The plot revolves around a group of office staff from a weapon manufacturing company who are sent to Hungary on a team building exercise. As you would find in any office, there is an eclectic and varied cast of characters, all living up to certain long-held stereotypes. True to form, Danny Dyer plays everyman Steve, in a kind of reprisal of his role in Human Traffic (1999) who sees the weekend getaway as the perfect opportunity to get off his tits. He’s munching magic mushrooms and puffing on a spliff in the coach toilet before they even arrive (“Have I pissed meself?”). A spanner is thrown into the works when they find their route blocked and their driver fucks off with the bus, leaving the team meandering through a remote bear-infested forest. When they finally find the lodge they are supposed to be staying at, which offers very little in the way of home comforts, they discover it may or may not have been a lunatic asylum for war criminals and the ‘welcome pie’ has a human tooth in it. Then follows a wince-inducing scene with Gordon (Andy Nyman) and a bear trap, which is made all the more harrowing by the use of an actual amputee as a stunt double, and just when they think things can’t get any worse, the hapless office team start falling one-by-one to a progressively brutal spate of vicious attacks. But who is doing the attacking? And why? Surely those stories can’t be true…

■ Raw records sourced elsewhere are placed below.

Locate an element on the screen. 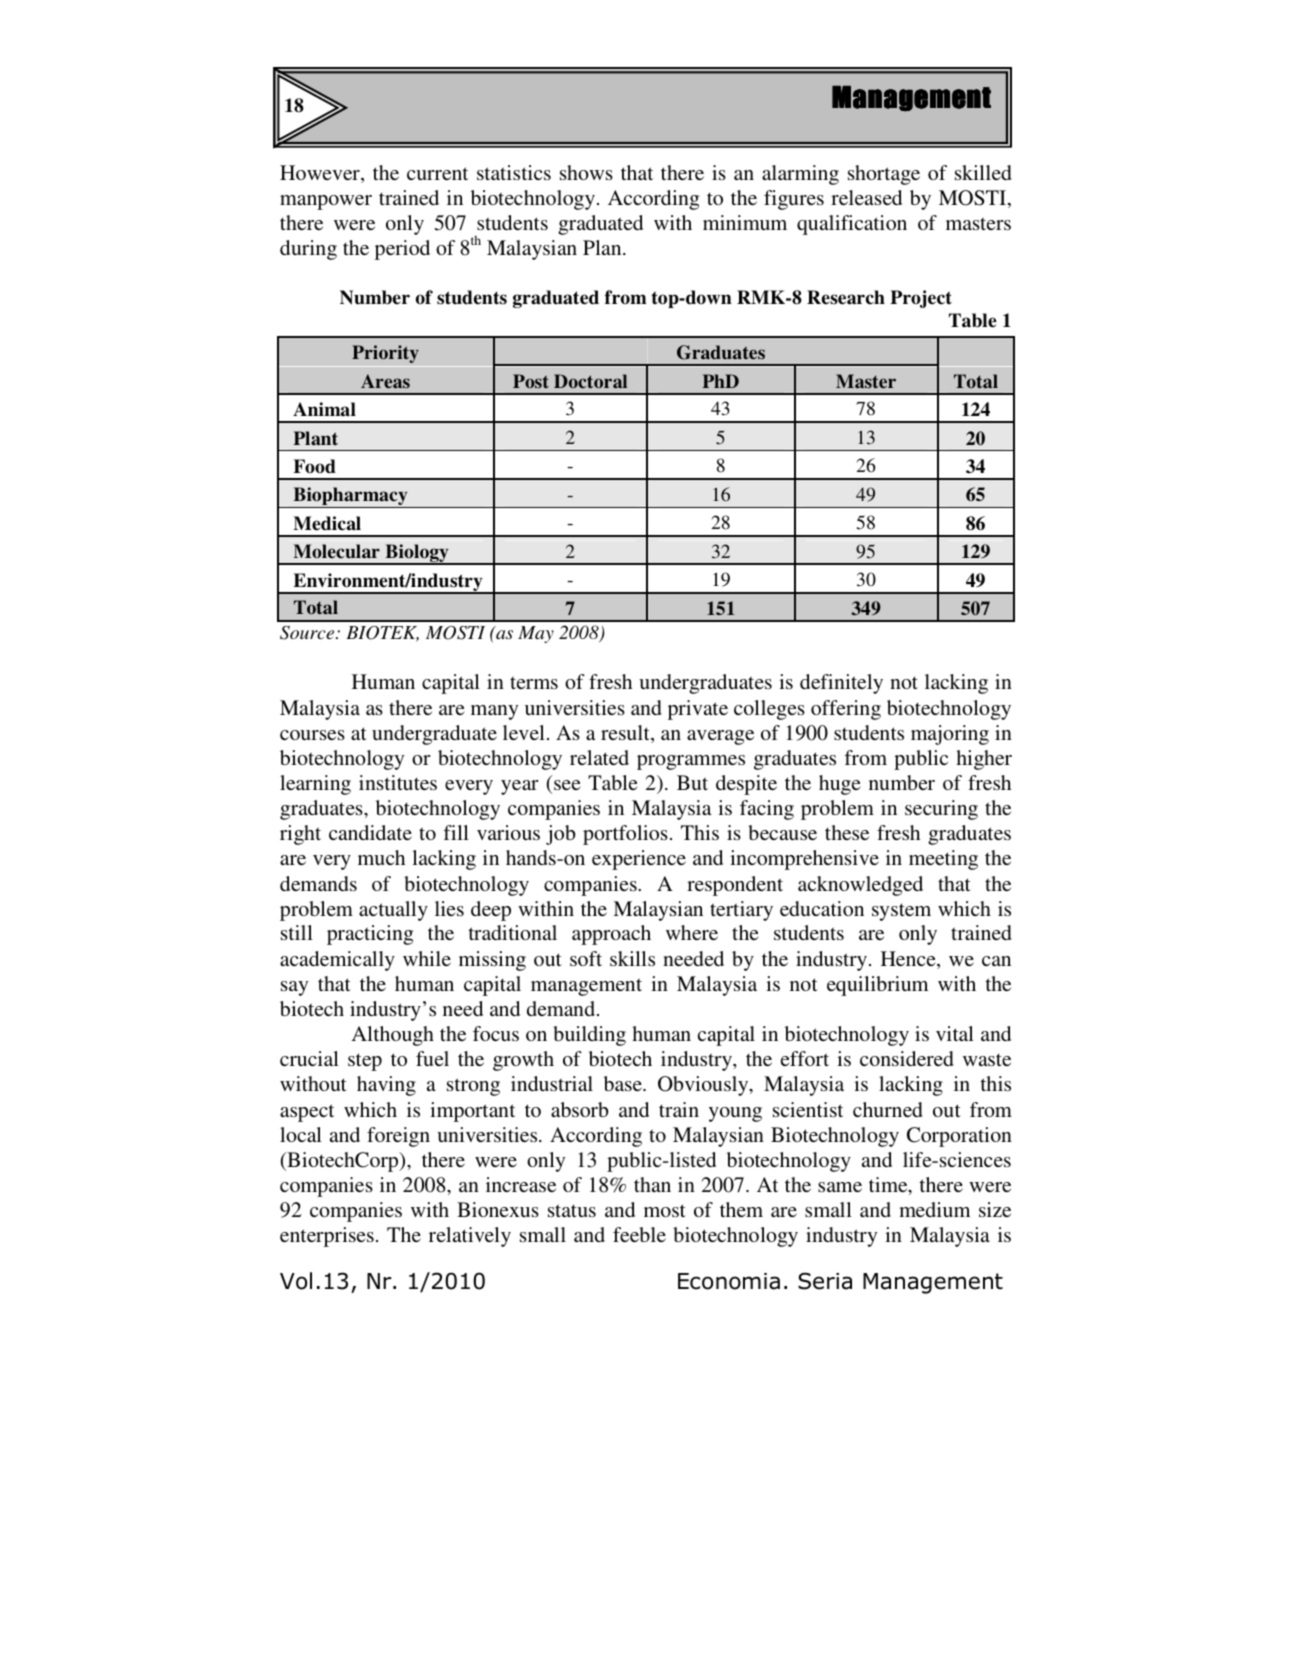  May is located at coordinates (536, 634).
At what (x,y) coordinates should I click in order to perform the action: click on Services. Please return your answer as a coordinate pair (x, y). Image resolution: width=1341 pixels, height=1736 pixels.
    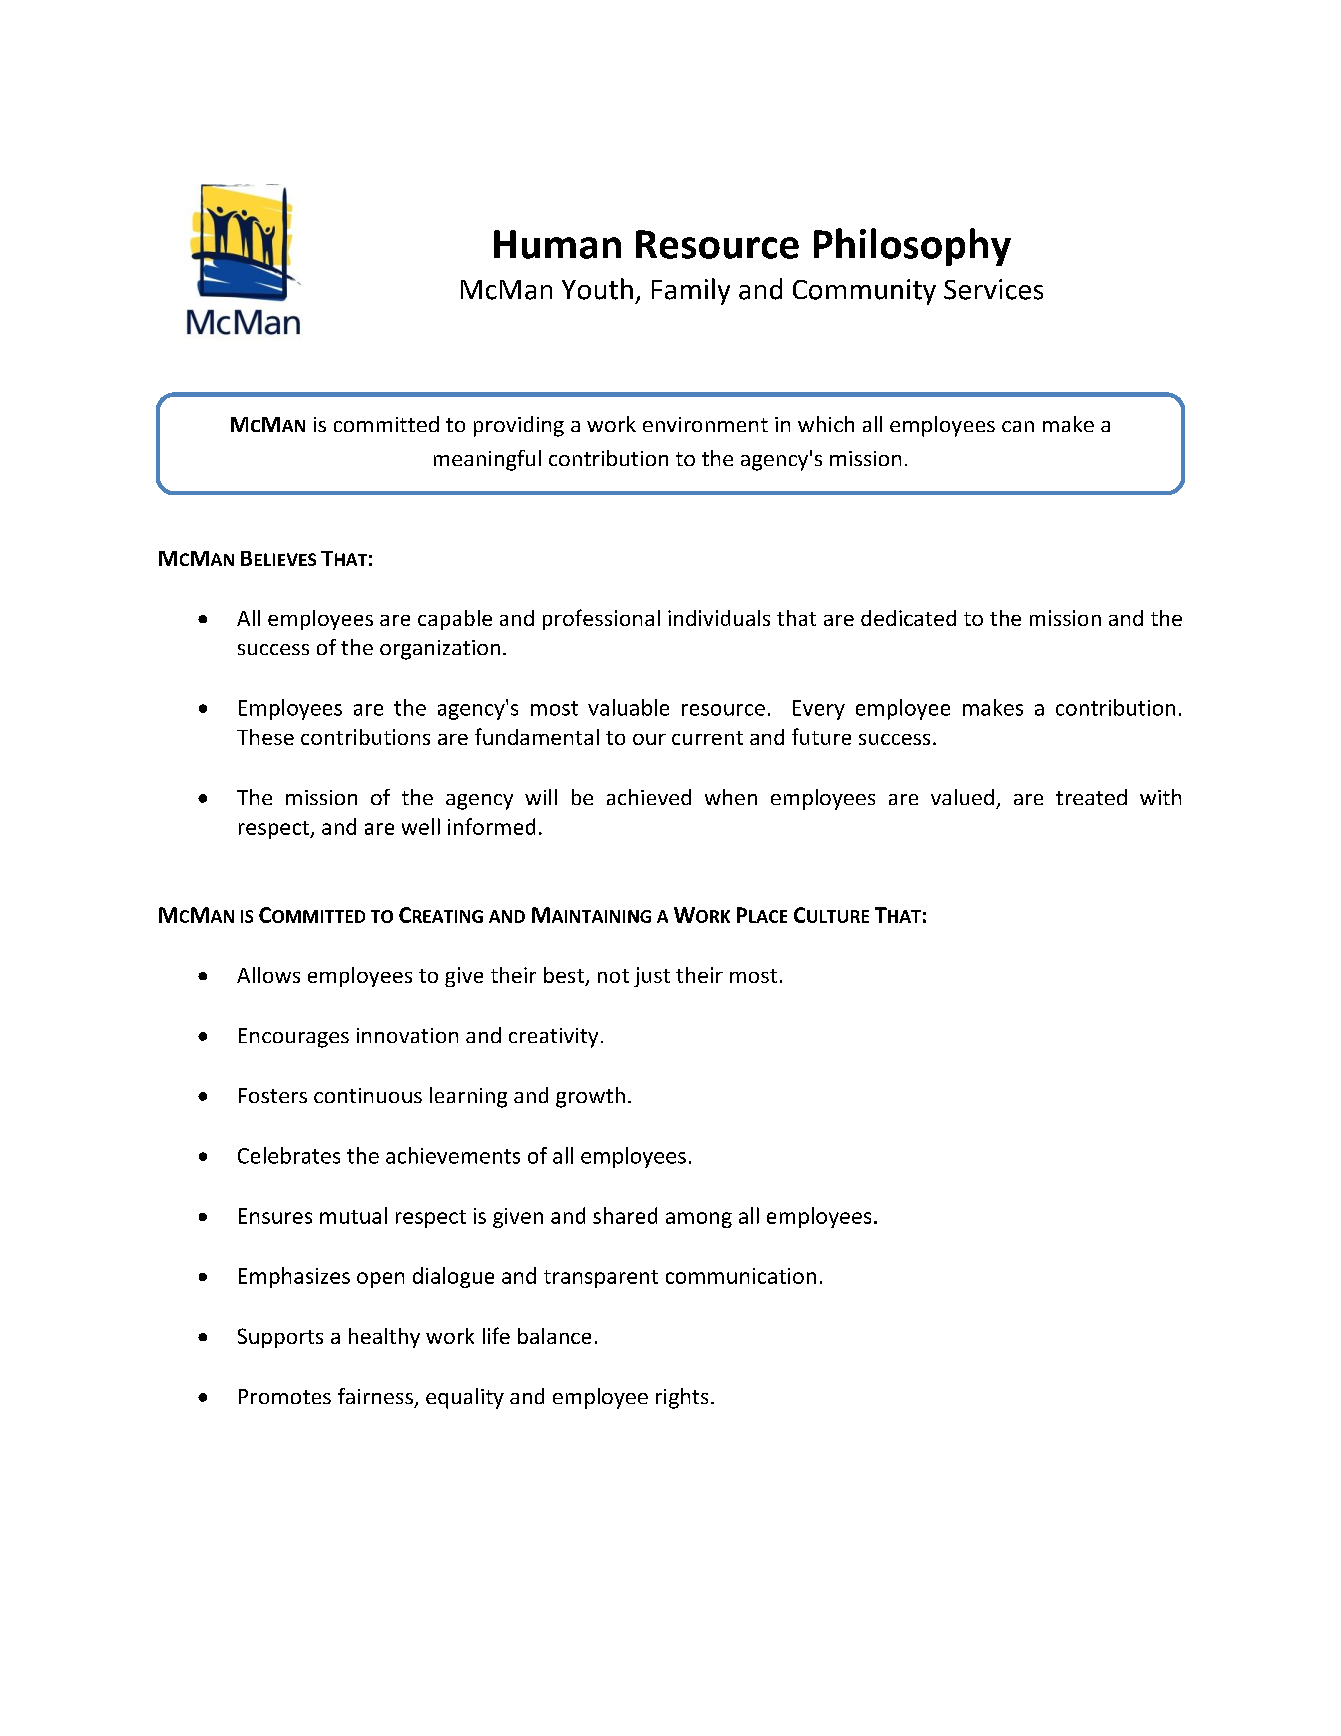
    Looking at the image, I should click on (993, 289).
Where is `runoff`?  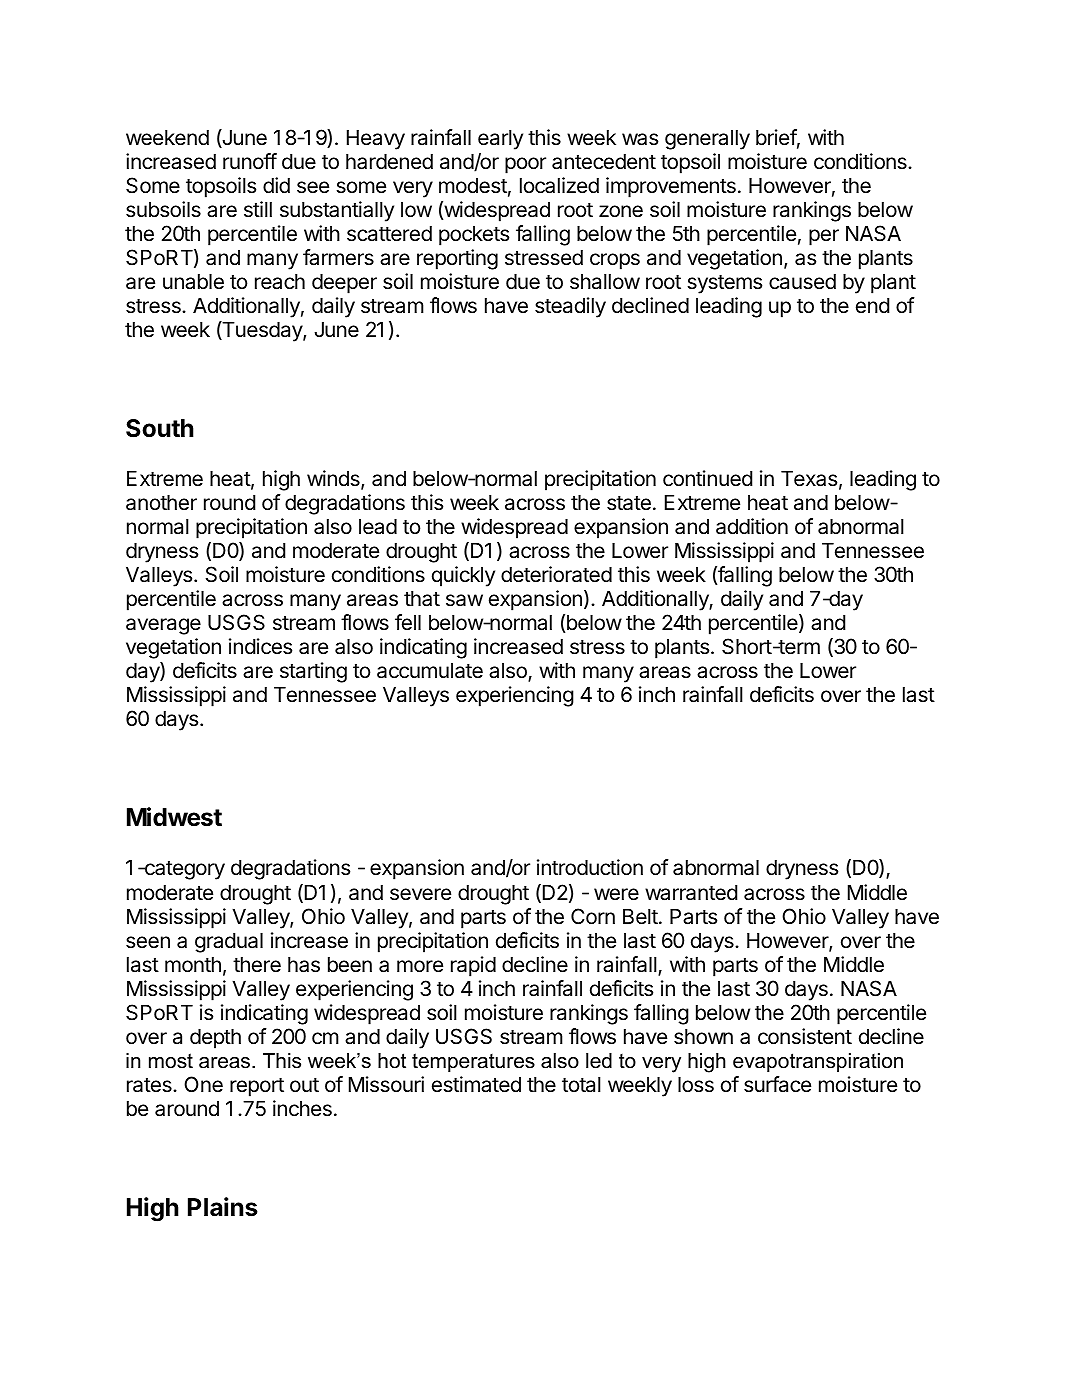
runoff is located at coordinates (250, 161).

If it hadn’t been for the presence of Dyer who positively excels, Tim McInnerny (perhaps best loved for his roles in Blackadder) would have stolen the show as insufferable jobsworth manager Richard. Shades of David Brent in The Office here (“I can’t spell ‘success’ without ‘u’). In fact, Severance is a kind of mash-up between that and Hostel. The humour is as black as you can imagine, and the gore comes by the bucket load. The ingenious tagline ‘Another bloody office outing’ sums things up pretty well. Suffice to say, not many of the office workers show up for work the following Monday.
Written and directed by Christopher Smith (Creep, Triangle, Black Death) and filmed largely on location in Hungary, Severance was met with generally favourable reviews across the board. Except high-brow whingers the Guardian where Peter Bradshaw gave it only two stars, bemoaning “the basic implausibility of the setup, (and) that weird, niggling wrongness for which there are not enough compensatory laugh-lines.” Ho-hum. This treatment could be partly attributed to the divisive nature of Dyer himself who has never been the broadsheet’s favourite son. The fact that we never find out what the killer’s motivations were also became a point of contention. Never-the-less, in 2012 Total Film named Severance the 36th best independent horror film of all time, and stands as one of the best British comedy survival horror films you are ever likely to see.
Trivia Corner:
Media interest in Severance was revived in 2008 when one of the kill scenes was (allegedly) recreated in the real-life murder of 17-year old student Simon Everitt, who was tied to a tree and forced to drink petrol before being set on fire. Lovely.